One front is digital animation. Digital animation is becoming increasingly photorealistic, moving beyond sparse use for special effects in the past to animate central characters of "live action" films. This is one area that may cause difficulty in classifying a feature as animated or not. Although most film fans probably think of "Song of the South", "Mary Poppins", and "Who Framed Roger Rabbit?" when they think of mixing animation with live-action, films like "Dragonheart", "Starship Troopers", "The Lost World", and "Star Wars - Episode One: The Phantom Menace" are just as much and even more a mix of animation and live-action.

Of course, as this has happened, it has left a shrinking need for traditional cel-style animated features, which work best with stories that couldn't have been made through live-action. Now, with operations like Industrial Light and Magic and The Secret Lab, a director can simply fill in the locations, sets, props, costumes, special effects, and characters with digitally created or added versions of things and people that weren't practical to put before the camera. There aren't many stories these days that would need to be told through cel animation.

Alas, the second front is that of artistic statements through stylistic animation. We don't care that the chickens in "Chicken Run" don't look like real chickens. If the director wanted that, it could have had them, but the film wouldn't have been as fun to watch. Such animation is freed from the constraints of trying to reproduce reality as we literally see it, and can become much more diverse and imaginative.

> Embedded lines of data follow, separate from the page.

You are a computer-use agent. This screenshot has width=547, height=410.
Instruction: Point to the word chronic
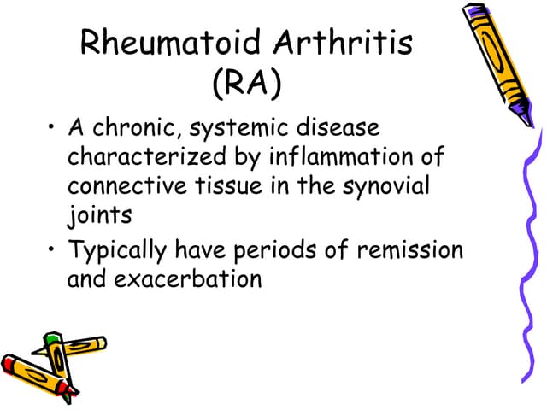point(136,131)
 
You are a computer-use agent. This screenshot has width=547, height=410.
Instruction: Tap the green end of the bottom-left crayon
point(53,342)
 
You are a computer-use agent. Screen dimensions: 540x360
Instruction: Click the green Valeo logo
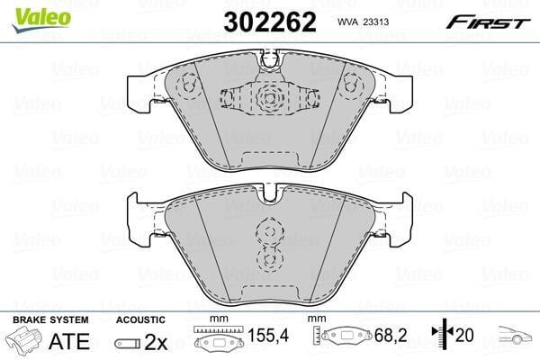(x=41, y=19)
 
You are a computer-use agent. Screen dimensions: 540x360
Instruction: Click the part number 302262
(x=270, y=22)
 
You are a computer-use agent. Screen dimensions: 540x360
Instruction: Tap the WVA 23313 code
(x=363, y=22)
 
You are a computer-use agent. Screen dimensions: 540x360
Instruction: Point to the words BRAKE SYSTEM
(x=50, y=320)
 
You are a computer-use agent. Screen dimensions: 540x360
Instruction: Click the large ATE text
(x=69, y=341)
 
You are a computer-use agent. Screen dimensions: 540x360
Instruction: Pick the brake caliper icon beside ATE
(x=24, y=341)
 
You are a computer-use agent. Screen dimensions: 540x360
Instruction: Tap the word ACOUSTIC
(x=140, y=320)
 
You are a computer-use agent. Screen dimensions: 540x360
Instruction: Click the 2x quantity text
(x=156, y=342)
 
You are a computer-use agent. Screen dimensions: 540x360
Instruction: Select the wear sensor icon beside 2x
(x=128, y=343)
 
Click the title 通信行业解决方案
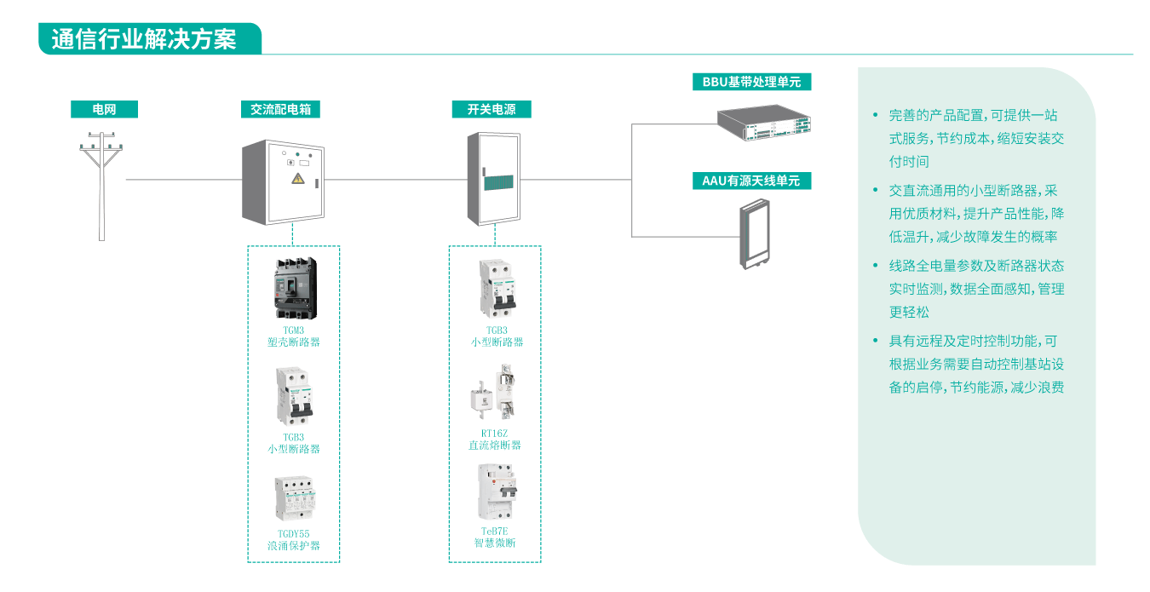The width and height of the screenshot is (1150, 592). (x=144, y=39)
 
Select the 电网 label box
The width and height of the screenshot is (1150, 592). (x=104, y=109)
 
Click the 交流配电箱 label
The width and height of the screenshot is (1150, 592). (x=280, y=109)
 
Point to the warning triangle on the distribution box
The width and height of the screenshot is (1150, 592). (x=297, y=177)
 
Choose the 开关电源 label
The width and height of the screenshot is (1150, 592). (x=491, y=109)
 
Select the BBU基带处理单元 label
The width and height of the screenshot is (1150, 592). (x=751, y=82)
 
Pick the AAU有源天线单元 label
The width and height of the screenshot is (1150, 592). (x=751, y=181)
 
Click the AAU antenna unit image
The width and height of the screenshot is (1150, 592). (x=753, y=233)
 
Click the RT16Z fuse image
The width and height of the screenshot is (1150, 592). (x=495, y=394)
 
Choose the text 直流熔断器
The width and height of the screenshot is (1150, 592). (x=495, y=445)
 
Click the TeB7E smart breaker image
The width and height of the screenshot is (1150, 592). (x=495, y=491)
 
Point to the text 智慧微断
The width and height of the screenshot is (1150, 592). (x=495, y=543)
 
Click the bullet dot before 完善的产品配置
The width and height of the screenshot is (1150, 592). (x=874, y=115)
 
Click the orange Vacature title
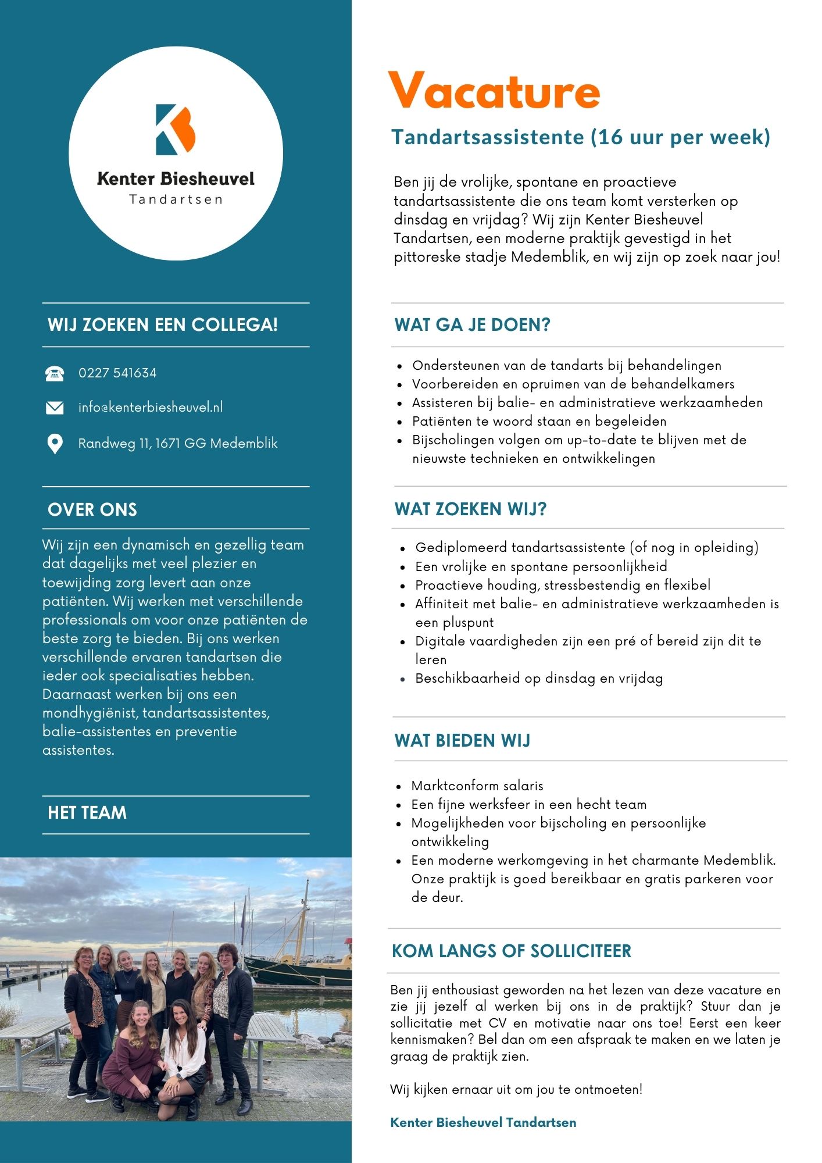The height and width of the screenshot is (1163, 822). click(494, 91)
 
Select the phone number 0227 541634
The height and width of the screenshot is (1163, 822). click(117, 373)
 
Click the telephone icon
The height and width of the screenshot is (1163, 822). click(55, 373)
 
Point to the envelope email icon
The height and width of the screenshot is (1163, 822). click(55, 408)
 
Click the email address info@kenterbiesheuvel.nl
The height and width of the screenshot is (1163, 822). click(150, 407)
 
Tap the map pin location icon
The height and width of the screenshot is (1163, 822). click(55, 444)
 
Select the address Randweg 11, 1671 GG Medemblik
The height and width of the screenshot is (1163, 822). click(177, 443)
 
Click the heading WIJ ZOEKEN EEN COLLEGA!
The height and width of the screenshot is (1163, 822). click(163, 324)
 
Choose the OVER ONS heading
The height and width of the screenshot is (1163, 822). click(92, 509)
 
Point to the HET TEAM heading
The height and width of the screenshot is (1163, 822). click(87, 812)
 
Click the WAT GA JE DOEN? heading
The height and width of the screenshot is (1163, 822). click(472, 324)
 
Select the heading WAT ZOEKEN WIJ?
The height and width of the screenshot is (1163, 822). click(470, 509)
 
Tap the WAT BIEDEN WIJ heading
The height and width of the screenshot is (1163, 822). click(462, 740)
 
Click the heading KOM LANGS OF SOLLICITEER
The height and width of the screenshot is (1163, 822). click(512, 951)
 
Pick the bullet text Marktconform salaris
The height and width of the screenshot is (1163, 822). click(477, 786)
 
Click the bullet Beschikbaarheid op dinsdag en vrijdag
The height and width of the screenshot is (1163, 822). click(539, 678)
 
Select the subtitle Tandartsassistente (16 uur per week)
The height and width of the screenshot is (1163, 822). click(581, 137)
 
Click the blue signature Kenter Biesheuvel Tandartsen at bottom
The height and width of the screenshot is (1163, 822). click(483, 1122)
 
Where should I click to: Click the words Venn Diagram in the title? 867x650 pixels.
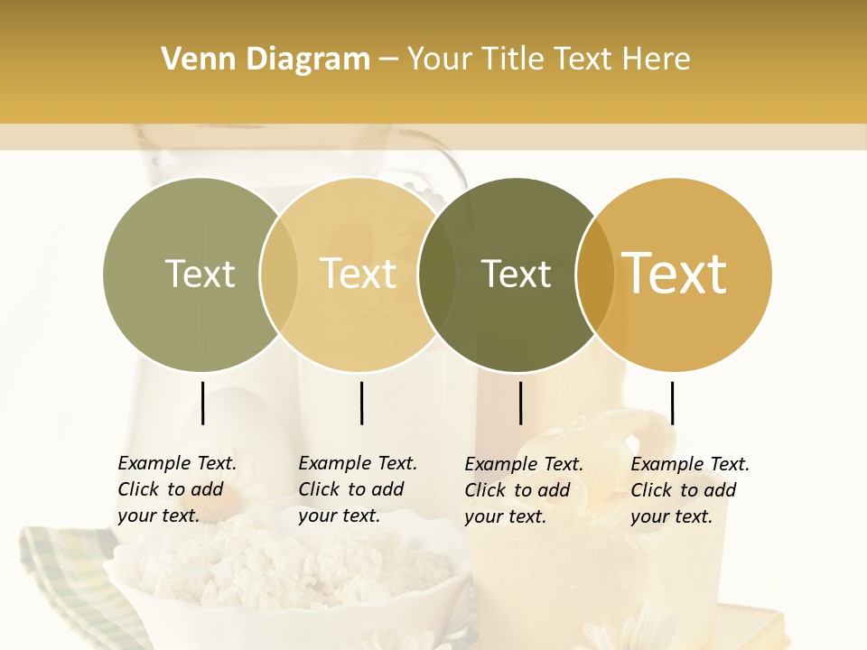click(266, 60)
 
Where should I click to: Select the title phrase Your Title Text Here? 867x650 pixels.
click(548, 60)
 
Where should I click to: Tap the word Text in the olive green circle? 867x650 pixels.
click(200, 274)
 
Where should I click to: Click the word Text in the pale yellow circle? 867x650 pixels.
click(359, 274)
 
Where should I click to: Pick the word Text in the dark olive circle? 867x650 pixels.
click(516, 274)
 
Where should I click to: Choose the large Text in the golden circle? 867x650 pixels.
click(675, 274)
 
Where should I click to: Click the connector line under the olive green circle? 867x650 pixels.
click(202, 403)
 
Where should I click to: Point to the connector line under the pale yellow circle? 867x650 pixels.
click(361, 403)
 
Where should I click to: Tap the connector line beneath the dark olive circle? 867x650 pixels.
click(520, 403)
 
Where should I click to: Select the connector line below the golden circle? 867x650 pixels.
click(672, 403)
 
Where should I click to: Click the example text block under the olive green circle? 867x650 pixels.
click(177, 489)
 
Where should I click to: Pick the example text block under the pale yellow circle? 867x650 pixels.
click(358, 489)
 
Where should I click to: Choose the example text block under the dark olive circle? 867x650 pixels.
click(524, 490)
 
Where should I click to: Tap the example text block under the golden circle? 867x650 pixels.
click(690, 490)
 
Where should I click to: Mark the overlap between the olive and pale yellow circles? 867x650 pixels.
click(279, 274)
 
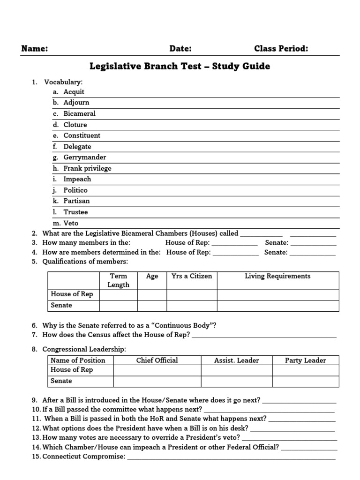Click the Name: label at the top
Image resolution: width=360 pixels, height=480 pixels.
34,49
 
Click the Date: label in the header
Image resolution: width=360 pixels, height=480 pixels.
180,49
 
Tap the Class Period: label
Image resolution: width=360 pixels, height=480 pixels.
281,49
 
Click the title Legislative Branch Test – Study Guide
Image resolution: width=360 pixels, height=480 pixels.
180,66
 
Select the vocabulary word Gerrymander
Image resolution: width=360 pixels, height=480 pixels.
85,158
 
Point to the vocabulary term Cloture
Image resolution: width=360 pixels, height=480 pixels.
75,125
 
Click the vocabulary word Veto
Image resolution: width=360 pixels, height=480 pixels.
71,223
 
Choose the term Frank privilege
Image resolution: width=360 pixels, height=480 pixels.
88,168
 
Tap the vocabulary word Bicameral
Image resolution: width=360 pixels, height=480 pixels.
80,113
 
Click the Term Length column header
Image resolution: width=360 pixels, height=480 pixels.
118,280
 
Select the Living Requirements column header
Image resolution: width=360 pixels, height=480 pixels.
278,276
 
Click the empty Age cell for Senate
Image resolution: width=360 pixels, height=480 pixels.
152,306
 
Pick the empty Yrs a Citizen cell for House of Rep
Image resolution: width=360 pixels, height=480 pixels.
192,294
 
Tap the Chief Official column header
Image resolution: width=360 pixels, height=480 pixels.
157,360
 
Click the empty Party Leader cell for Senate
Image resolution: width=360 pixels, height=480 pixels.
305,381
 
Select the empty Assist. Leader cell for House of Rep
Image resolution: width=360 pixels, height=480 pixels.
236,370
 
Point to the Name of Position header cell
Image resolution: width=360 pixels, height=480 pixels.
78,360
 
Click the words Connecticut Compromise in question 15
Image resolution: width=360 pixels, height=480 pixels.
82,456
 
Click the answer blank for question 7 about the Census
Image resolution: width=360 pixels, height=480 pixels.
264,335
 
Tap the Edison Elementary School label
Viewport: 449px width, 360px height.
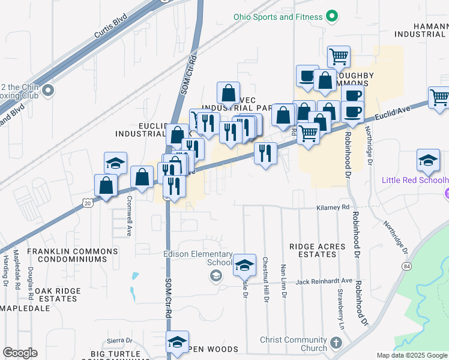pyautogui.click(x=197, y=258)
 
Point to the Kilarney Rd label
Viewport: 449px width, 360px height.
pyautogui.click(x=333, y=208)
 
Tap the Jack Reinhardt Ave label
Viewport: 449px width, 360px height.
pyautogui.click(x=324, y=281)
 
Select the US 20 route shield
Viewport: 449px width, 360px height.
pyautogui.click(x=88, y=203)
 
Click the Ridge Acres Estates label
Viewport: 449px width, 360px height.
pyautogui.click(x=317, y=250)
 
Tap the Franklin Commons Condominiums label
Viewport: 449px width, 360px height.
pyautogui.click(x=72, y=255)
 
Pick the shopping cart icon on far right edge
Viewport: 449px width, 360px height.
pyautogui.click(x=439, y=97)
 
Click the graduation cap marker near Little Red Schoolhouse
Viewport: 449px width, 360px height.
pyautogui.click(x=428, y=161)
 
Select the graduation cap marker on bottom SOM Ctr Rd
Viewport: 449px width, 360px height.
pyautogui.click(x=177, y=342)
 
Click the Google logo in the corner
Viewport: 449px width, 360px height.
pyautogui.click(x=20, y=353)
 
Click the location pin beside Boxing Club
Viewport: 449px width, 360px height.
pyautogui.click(x=49, y=91)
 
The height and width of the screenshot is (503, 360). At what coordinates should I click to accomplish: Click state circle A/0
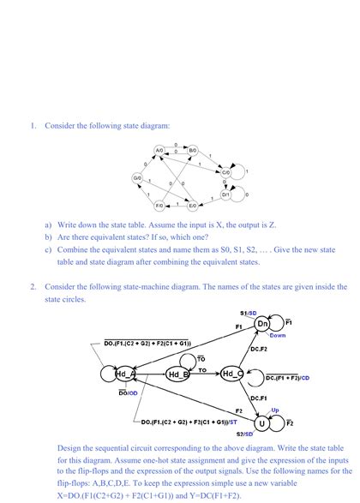coord(159,150)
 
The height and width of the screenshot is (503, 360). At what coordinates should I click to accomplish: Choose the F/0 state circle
coord(159,206)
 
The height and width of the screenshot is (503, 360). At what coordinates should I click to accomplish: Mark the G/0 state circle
coord(137,177)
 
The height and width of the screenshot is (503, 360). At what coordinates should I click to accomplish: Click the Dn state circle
coord(262,325)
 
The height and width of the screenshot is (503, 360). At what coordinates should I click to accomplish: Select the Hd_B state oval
coord(177,374)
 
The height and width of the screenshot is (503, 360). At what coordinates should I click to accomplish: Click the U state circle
coord(261,422)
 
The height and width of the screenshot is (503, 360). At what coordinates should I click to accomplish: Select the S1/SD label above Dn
coord(248,313)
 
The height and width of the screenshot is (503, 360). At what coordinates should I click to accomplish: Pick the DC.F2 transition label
coord(260,350)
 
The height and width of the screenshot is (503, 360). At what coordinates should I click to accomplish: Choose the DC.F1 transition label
coord(259,398)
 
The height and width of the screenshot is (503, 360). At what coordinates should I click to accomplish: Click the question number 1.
coord(32,126)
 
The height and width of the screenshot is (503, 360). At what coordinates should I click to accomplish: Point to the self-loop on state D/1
coord(241,195)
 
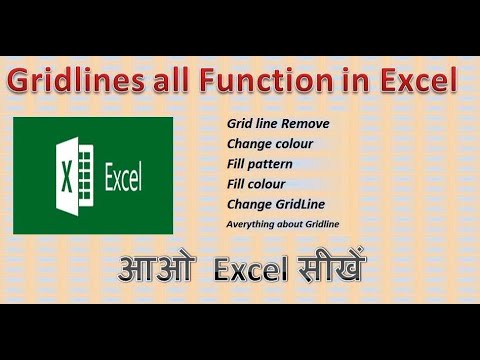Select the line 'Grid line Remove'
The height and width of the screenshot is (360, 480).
click(x=278, y=124)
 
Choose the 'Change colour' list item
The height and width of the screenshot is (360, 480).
click(x=270, y=144)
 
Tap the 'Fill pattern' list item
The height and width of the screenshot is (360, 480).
click(x=263, y=164)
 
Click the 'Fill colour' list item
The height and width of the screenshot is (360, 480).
click(x=257, y=184)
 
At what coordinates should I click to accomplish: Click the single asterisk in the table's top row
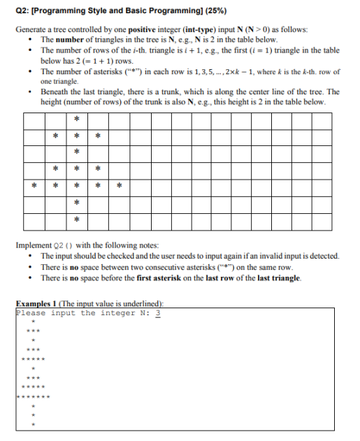click(x=76, y=117)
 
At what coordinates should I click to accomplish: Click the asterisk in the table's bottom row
click(x=76, y=221)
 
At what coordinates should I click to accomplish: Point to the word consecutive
click(x=155, y=267)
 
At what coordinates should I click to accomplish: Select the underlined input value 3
click(x=158, y=312)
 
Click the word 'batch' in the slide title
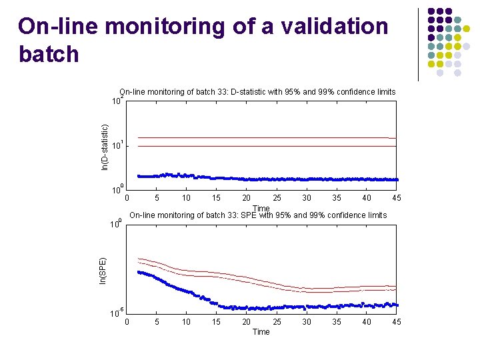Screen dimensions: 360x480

The Animated Feature Lives
I said at the outset that the animated feature isn't dying - in is morphing. "Morphing" refers to a special effect that was so noticeable when it was first being used and wasn't so commonplace. Morphing involves using digital techniques to make something on the screen change into something else smoothly. One of the earliest uses was in the film "Willow". Making a photorealistic digital image of something opened up the floodgates.

Using technology supplied, in part, by Walt Disney Imagineering, "The Abyss" was able to feature an alien silvery/water creature that could mirror the image of the actors. The next step was taken with "Terminator 2", in which the T-1000 "liquid metal" character could make his hand turn into a spike, mend bullet holes before our eyes, and even change the direction he was facing without moving an inch. It was quite a site to behold at the time. Soon, we were seeing realistic dinosaurs running around on the silver screen, and so forth. Digital animation started getting more and more prominent in films, and will continue to do so. It has allowed films to be made that just wouldn't have been possible to make as "realistic" just a few years ago.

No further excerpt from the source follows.